I never became a Murali fan

February 3, 2009

He got to scale another peak, joining the quintessential left-arm fast bowler Wasim Akram as the world’s most successful wicket-taker in one-day international cricket history with 502 wickets when he claimed Indian ace Yuvraj Singh’s scalp in the third game at the Premadasa Stadium in Colombo on Tuesday.
Yet, I must confess that it’s been tough to be a fan of his bowling just as it was quite easy to admire the Pakistani genius Wasim Akram’s guile, Australian legends Glenn McGrath’s nagging precision and Shane Warne’s magical craft and the uncanny understanding of angles that India master Anil Kumble brought to the bowling crease.
There is absolutely no prize for guessing why Muralitharan, a wonderful human being, does not figure high on the list of those whose bowling I have admired. From the time I first saw him operate in a boring Test match at the P Saravanamuttu Stadium in Colombo in August 1993, I knew I was never going to be a fan of his bowling.

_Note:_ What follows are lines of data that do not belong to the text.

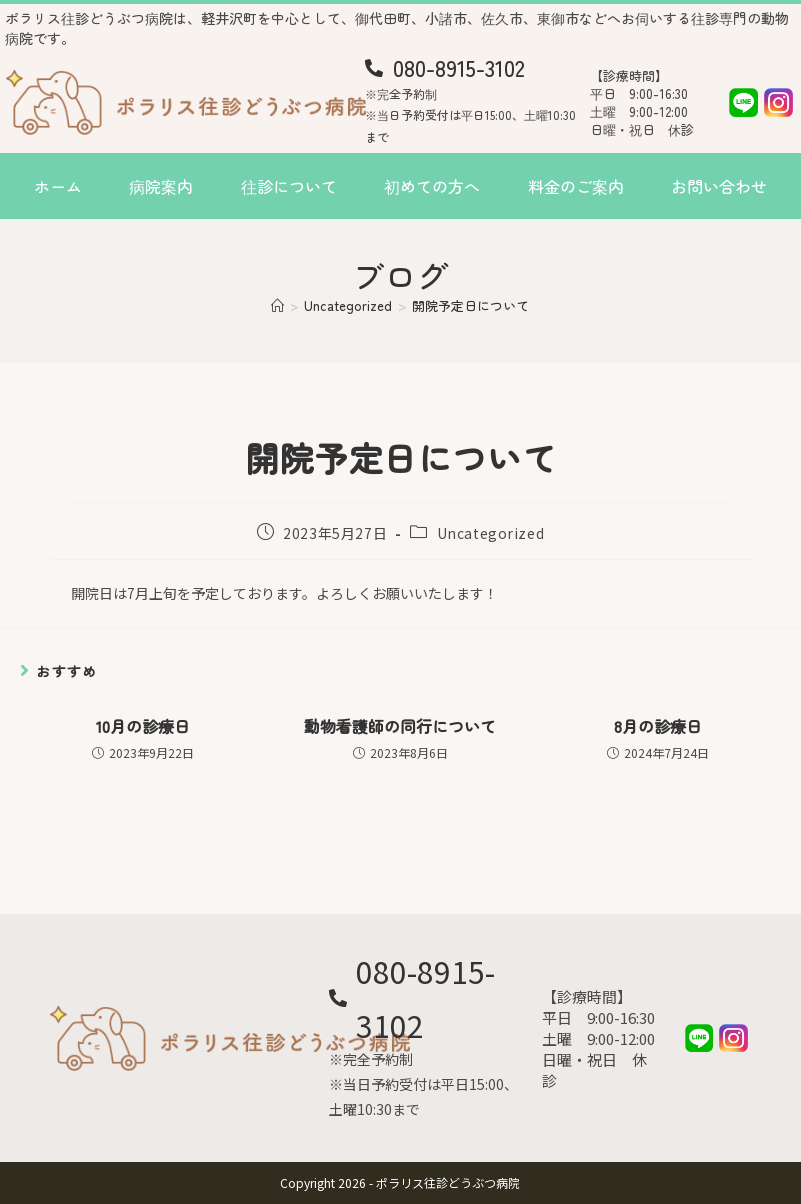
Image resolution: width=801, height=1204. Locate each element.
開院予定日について (470, 305)
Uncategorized (491, 533)
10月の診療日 (143, 726)
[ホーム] (277, 305)
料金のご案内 (576, 186)
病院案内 (161, 186)
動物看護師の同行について (400, 726)
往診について (289, 186)
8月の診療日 (658, 726)
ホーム (58, 186)
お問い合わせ (719, 186)
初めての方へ (432, 186)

Muralitharan’s is not the first case in which it was said that he could not straighten the arm at all since he was born with a bent elbow. One of the explanations put forward for the peculiarities of South African pace bowler Cuan McCarthy’s intriguing action in 1951-52 was that it was impossible for him to straighten his arm because of an old injury!

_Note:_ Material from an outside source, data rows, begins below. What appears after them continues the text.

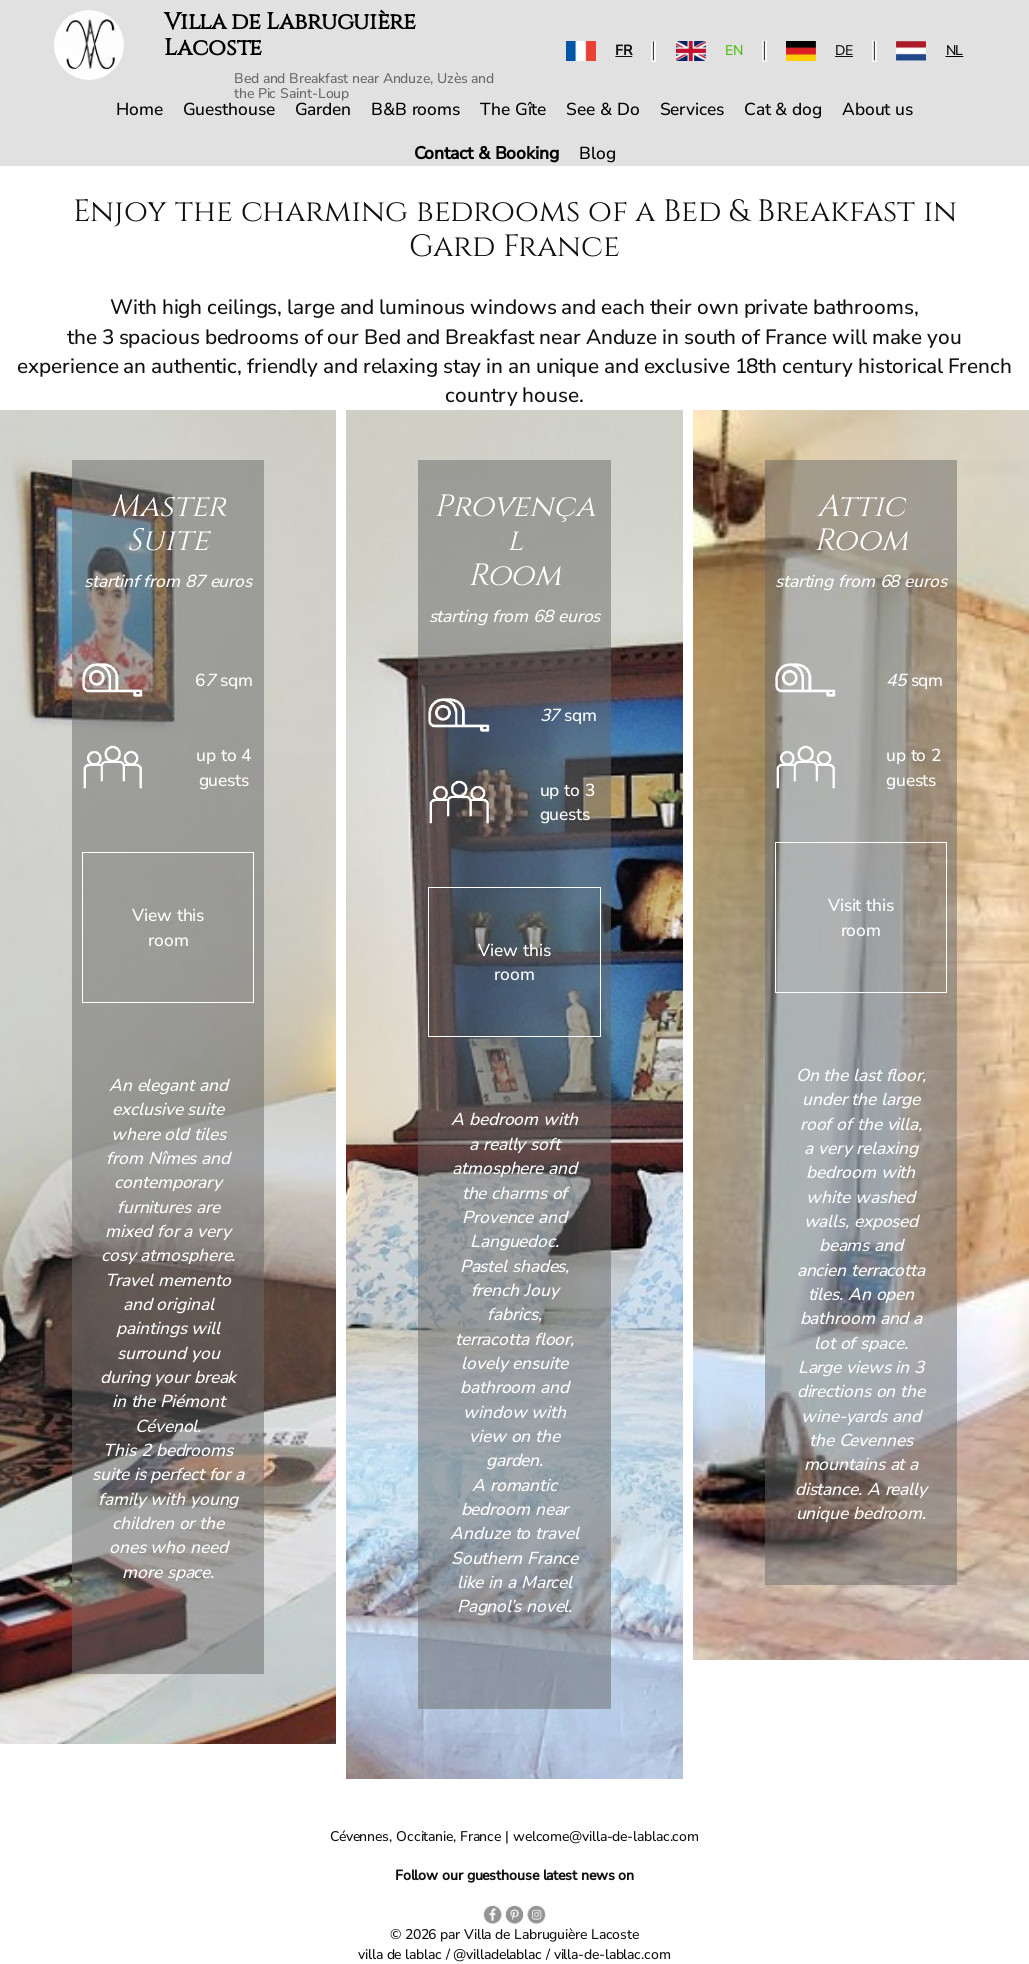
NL (955, 50)
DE (844, 50)
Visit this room (861, 917)
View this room (168, 927)
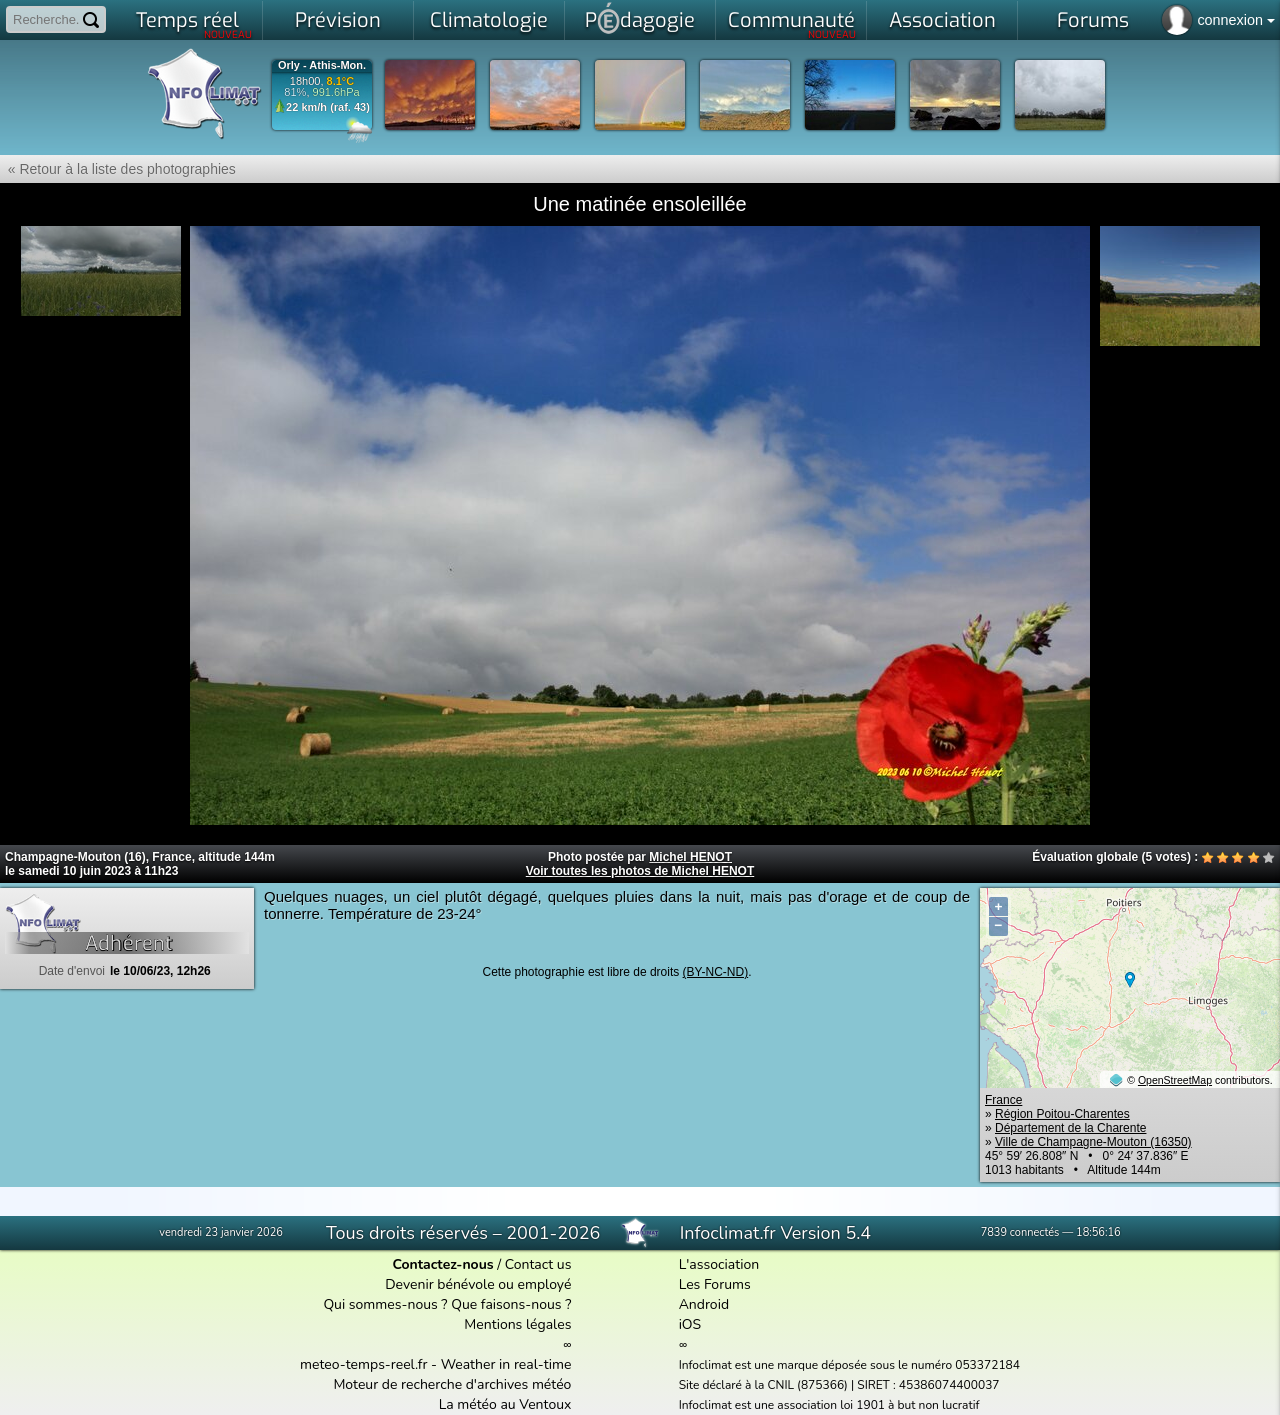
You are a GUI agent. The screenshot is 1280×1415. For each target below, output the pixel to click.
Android (704, 1304)
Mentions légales (517, 1324)
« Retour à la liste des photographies (118, 169)
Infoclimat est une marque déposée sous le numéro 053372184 (849, 1365)
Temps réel (194, 24)
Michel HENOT (690, 857)
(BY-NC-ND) (716, 972)
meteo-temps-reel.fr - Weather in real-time (435, 1364)
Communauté (792, 24)
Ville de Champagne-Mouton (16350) (1093, 1142)
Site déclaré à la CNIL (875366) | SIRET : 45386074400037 (839, 1385)
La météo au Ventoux (505, 1404)
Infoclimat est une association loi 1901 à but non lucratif (829, 1405)
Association (942, 20)
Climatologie (489, 20)
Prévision (338, 20)
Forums (1093, 20)
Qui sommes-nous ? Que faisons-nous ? (447, 1304)
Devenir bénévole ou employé (478, 1284)
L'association (719, 1264)
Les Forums (715, 1284)
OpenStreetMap (1175, 1080)
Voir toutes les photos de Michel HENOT (640, 871)
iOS (690, 1324)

Back in the 50s, the West Indies’ Sonny Ramadhin and Australian Ian Johnson were both suspected to let go a bent-arm variation of the off-break. “It was no more than a variation (in off-spinner Johnson’s case it was the slower, well-flighted ball that drifted towards slip), and it did the game no harm. But strictly speaking there is no room in the game for such a manoeuvre,” wrote Colin Cowdrey in his 1961 book Cricket Today.
Be that as it may, it was easy to understand Sri Lankan skipper Arjuna Ranatunga’s backing of the beleaguered off-spinner when controversy confronted him in Australia in the shape of umpires Ross Emerson and Darrell Hair who no-balled him for bowling with suspect action. But I could never become a fan of the man who now has taken more international wickets than anyone else.
With technology to fall back on, the sceptre of throwing could have been tackled more effectively. Yet, ICC goofed up one more time. Back in 1995-96, it had made the solution harder for itself by allowing the matter to drag on without taking positive action against the malignant disease. And a decade later, it had another chance to define bowling and throwing in unambiguous terms.
Muralitharan undertook a trip to the Biomechanics Laboratory of the School of Human Movement and Exercise Science at the University of Western Australia for a test. It tested the six best doosras that he delivered on April 1 and, after a five-day remedial session, a similar quantum of six doosras on April 7.
On the basis of that study by the University of Western Australia’s Prof Bruce Elliott and Jacque Alderson, Sri Lanka Cricket conceded that Muralitharan’s doosra did not comply with the game’s existing regulations. A first step had been taken by getting Muralitharan to stop ‘bowling’ the doosra.
Quite sadly, the ICC Cricket Committee came up with a solution that favoured bowlers with hyperextended joints. Instead of tightening the regulations, it suggested that the mean elbow extension range would be relaxed from 5 degrees to as much as 15 degrees.
Indeed, I shall remember Muralitharan more for making cricket fans aware of hyperextension of joints rather than for his apparent wizardry. Once again, as he ascends the top of the ODI bowling charts, I am reminded how world cricket was forced to alter playing conditions to grant his kind of bowling legitimacy.